_What to work on_.
With nothing omitted, transcribe the entries exactly as written.
[[ Supplied records open ]]
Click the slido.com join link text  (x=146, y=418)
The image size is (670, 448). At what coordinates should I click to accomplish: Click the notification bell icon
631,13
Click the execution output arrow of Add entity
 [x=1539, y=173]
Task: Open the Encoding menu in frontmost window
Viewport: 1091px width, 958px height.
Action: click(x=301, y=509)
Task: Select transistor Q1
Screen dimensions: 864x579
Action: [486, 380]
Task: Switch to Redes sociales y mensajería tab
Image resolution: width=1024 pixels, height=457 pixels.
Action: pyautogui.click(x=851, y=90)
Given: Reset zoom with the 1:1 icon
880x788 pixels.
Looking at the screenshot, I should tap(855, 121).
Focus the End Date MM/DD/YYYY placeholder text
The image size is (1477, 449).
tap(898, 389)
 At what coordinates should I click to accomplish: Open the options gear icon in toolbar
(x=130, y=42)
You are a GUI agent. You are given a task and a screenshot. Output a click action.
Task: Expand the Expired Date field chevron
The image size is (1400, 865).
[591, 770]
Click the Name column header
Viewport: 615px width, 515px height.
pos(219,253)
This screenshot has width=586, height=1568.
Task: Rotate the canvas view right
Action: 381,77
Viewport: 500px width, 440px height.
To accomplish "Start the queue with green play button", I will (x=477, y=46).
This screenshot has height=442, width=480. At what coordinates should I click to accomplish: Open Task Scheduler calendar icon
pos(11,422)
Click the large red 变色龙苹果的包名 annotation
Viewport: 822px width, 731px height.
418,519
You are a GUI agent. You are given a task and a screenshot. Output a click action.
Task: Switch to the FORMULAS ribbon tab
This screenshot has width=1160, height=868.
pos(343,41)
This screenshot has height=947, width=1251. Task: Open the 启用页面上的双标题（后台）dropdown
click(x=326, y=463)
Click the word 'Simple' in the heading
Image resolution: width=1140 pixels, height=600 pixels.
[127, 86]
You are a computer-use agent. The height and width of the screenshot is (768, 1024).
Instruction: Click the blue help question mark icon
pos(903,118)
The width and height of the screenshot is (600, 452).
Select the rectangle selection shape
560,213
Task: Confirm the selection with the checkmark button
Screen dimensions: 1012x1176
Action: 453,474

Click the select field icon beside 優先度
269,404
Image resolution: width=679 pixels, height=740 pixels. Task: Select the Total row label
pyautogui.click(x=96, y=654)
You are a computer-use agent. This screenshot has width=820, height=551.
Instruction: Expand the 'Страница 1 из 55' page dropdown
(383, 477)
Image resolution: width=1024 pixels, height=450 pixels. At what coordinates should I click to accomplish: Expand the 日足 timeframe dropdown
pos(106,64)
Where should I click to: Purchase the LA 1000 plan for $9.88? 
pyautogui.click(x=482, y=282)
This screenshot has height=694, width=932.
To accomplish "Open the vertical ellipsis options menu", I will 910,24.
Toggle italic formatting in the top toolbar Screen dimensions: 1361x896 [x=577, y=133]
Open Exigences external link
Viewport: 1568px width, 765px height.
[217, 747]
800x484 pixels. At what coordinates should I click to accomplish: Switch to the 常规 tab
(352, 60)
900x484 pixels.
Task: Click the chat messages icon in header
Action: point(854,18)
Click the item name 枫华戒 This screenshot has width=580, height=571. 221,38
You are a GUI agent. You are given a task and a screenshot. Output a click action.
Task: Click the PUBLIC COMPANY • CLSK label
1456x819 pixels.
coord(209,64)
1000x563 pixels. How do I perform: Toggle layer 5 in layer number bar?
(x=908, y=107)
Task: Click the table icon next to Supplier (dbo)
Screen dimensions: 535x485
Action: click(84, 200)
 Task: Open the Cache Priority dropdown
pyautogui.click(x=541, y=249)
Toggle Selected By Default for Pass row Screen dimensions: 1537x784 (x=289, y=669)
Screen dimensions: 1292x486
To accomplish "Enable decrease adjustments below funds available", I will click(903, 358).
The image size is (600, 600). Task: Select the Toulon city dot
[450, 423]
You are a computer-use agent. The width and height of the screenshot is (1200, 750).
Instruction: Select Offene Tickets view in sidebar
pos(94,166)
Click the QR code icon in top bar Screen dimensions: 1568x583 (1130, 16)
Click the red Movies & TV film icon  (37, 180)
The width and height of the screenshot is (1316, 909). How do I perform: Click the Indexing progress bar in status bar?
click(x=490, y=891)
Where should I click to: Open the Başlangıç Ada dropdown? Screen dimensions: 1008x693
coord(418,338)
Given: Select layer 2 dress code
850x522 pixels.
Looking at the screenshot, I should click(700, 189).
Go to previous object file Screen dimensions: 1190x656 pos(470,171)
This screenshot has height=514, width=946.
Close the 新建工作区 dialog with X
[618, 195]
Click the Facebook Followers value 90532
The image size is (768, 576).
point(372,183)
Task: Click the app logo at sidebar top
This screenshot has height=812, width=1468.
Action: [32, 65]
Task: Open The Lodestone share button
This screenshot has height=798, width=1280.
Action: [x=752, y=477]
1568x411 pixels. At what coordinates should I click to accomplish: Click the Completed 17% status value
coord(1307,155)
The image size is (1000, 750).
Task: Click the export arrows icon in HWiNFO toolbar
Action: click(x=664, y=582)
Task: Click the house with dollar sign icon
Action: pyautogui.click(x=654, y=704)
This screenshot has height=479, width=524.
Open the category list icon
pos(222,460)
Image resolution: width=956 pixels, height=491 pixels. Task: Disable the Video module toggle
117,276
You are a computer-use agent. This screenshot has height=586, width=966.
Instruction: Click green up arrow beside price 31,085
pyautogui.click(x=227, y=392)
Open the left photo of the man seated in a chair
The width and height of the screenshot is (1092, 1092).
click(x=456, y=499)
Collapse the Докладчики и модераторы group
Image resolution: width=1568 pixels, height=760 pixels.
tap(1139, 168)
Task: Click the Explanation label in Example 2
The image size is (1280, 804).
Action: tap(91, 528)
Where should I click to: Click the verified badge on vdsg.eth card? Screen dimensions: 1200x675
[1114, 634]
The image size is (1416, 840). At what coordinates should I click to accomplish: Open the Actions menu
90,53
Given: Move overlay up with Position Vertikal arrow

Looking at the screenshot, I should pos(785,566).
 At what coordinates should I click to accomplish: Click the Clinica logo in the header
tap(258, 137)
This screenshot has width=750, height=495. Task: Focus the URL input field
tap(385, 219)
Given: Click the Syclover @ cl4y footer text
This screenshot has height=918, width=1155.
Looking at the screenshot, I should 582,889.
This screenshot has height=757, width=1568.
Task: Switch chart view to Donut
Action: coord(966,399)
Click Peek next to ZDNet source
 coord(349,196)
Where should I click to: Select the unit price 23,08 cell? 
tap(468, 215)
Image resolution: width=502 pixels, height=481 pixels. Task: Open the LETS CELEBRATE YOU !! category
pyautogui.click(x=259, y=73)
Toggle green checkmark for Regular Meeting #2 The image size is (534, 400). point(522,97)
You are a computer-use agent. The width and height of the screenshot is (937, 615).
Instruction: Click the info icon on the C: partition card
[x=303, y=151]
[[ Supplied records closed ]]
_Written solution_.
Click the slido.com join link text  (x=146, y=418)
The image size is (670, 448). At what coordinates should I click to accomplish: Click the notification bell icon
631,13
Click the execution output arrow of Add entity
 [x=1539, y=173]
Task: Open the Encoding menu in frontmost window
Viewport: 1091px width, 958px height.
Action: click(x=301, y=509)
Task: Select transistor Q1
Screen dimensions: 864x579
Action: [486, 380]
Task: Switch to Redes sociales y mensajería tab
Image resolution: width=1024 pixels, height=457 pixels.
Action: pyautogui.click(x=851, y=90)
Given: Reset zoom with the 1:1 icon
880x788 pixels.
Looking at the screenshot, I should tap(855, 121).
Focus the End Date MM/DD/YYYY placeholder text
The image size is (1477, 449).
tap(898, 389)
 At what coordinates should I click to accomplish: Open the options gear icon in toolbar
(x=130, y=42)
You are a GUI agent. You are given a task and a screenshot. Output a click action.
Task: Expand the Expired Date field chevron
The image size is (1400, 865).
[591, 770]
Click the Name column header
Viewport: 615px width, 515px height.
pos(219,253)
This screenshot has width=586, height=1568.
Task: Rotate the canvas view right
Action: 381,77
Viewport: 500px width, 440px height.
To accomplish "Start the queue with green play button", I will (x=477, y=46).
This screenshot has height=442, width=480. At what coordinates should I click to accomplish: Open Task Scheduler calendar icon
pos(11,422)
Click the large red 变色龙苹果的包名 annotation
Viewport: 822px width, 731px height.
418,519
You are a GUI agent. You are given a task and a screenshot. Output a click action.
Task: Switch to the FORMULAS ribbon tab
This screenshot has width=1160, height=868.
pos(343,41)
This screenshot has height=947, width=1251. Task: Open the 启用页面上的双标题（后台）dropdown
click(x=326, y=463)
Click the word 'Simple' in the heading
Image resolution: width=1140 pixels, height=600 pixels.
[127, 86]
You are a computer-use agent. The height and width of the screenshot is (768, 1024).
Instruction: Click the blue help question mark icon
pos(903,118)
The width and height of the screenshot is (600, 452).
Select the rectangle selection shape
560,213
Task: Confirm the selection with the checkmark button
Screen dimensions: 1012x1176
Action: 453,474

Click the select field icon beside 優先度
269,404
Image resolution: width=679 pixels, height=740 pixels. Task: Select the Total row label
pyautogui.click(x=96, y=654)
You are a computer-use agent. This screenshot has width=820, height=551.
Instruction: Expand the 'Страница 1 из 55' page dropdown
(383, 477)
Image resolution: width=1024 pixels, height=450 pixels. At what coordinates should I click to accomplish: Expand the 日足 timeframe dropdown
pos(106,64)
Where should I click to: Purchase the LA 1000 plan for $9.88? 
pyautogui.click(x=482, y=282)
This screenshot has height=694, width=932.
To accomplish "Open the vertical ellipsis options menu", I will 910,24.
Toggle italic formatting in the top toolbar Screen dimensions: 1361x896 [x=577, y=133]
Open Exigences external link
Viewport: 1568px width, 765px height.
[217, 747]
800x484 pixels. At what coordinates should I click to accomplish: Switch to the 常规 tab
(352, 60)
900x484 pixels.
Task: Click the chat messages icon in header
Action: point(854,18)
Click the item name 枫华戒 This screenshot has width=580, height=571. 221,38
You are a GUI agent. You are given a task and a screenshot. Output a click action.
Task: Click the PUBLIC COMPANY • CLSK label
1456x819 pixels.
coord(209,64)
1000x563 pixels. How do I perform: Toggle layer 5 in layer number bar?
(x=908, y=107)
Task: Click the table icon next to Supplier (dbo)
Screen dimensions: 535x485
Action: click(84, 200)
 Task: Open the Cache Priority dropdown
pyautogui.click(x=541, y=249)
Toggle Selected By Default for Pass row Screen dimensions: 1537x784 (x=289, y=669)
Screen dimensions: 1292x486
To accomplish "Enable decrease adjustments below funds available", I will click(903, 358).
The image size is (600, 600). Task: Select the Toulon city dot
[450, 423]
You are a computer-use agent. The width and height of the screenshot is (1200, 750).
Instruction: Select Offene Tickets view in sidebar
pos(94,166)
Click the QR code icon in top bar Screen dimensions: 1568x583 (1130, 16)
Click the red Movies & TV film icon  (37, 180)
The width and height of the screenshot is (1316, 909). How do I perform: Click the Indexing progress bar in status bar?
click(x=490, y=891)
Where should I click to: Open the Başlangıç Ada dropdown? Screen dimensions: 1008x693
coord(418,338)
Given: Select layer 2 dress code
850x522 pixels.
Looking at the screenshot, I should click(700, 189).
Go to previous object file Screen dimensions: 1190x656 pos(470,171)
This screenshot has height=514, width=946.
Close the 新建工作区 dialog with X
[618, 195]
Click the Facebook Followers value 90532
The image size is (768, 576).
point(372,183)
Task: Click the app logo at sidebar top
This screenshot has height=812, width=1468.
Action: [32, 65]
Task: Open The Lodestone share button
This screenshot has height=798, width=1280.
Action: [x=752, y=477]
1568x411 pixels. At what coordinates should I click to accomplish: Click the Completed 17% status value
coord(1307,155)
The image size is (1000, 750).
Task: Click the export arrows icon in HWiNFO toolbar
Action: click(x=664, y=582)
Task: Click the house with dollar sign icon
Action: pyautogui.click(x=654, y=704)
This screenshot has height=479, width=524.
Open the category list icon
pos(222,460)
Image resolution: width=956 pixels, height=491 pixels. Task: Disable the Video module toggle
117,276
You are a computer-use agent. This screenshot has height=586, width=966.
Instruction: Click green up arrow beside price 31,085
pyautogui.click(x=227, y=392)
Open the left photo of the man seated in a chair
The width and height of the screenshot is (1092, 1092).
click(x=456, y=499)
Collapse the Докладчики и модераторы group
Image resolution: width=1568 pixels, height=760 pixels.
tap(1139, 168)
Task: Click the Explanation label in Example 2
The image size is (1280, 804).
Action: tap(91, 528)
Where should I click to: Click the verified badge on vdsg.eth card? Screen dimensions: 1200x675
[1114, 634]
The image size is (1416, 840). At what coordinates should I click to accomplish: Open the Actions menu
90,53
Given: Move overlay up with Position Vertikal arrow

Looking at the screenshot, I should pos(785,566).
 At what coordinates should I click to accomplish: Click the Clinica logo in the header
tap(258, 137)
This screenshot has width=750, height=495. Task: Focus the URL input field
tap(385, 219)
Given: Click the Syclover @ cl4y footer text
This screenshot has height=918, width=1155.
Looking at the screenshot, I should 582,889.
This screenshot has height=757, width=1568.
Task: Switch chart view to Donut
Action: coord(966,399)
Click Peek next to ZDNet source
 coord(349,196)
Where should I click to: Select the unit price 23,08 cell? 
tap(468, 215)
Image resolution: width=502 pixels, height=481 pixels. Task: Open the LETS CELEBRATE YOU !! category
pyautogui.click(x=259, y=73)
Toggle green checkmark for Regular Meeting #2 The image size is (534, 400). point(522,97)
You are a computer-use agent. The width and height of the screenshot is (937, 615).
Instruction: Click the info icon on the C: partition card
[x=303, y=151]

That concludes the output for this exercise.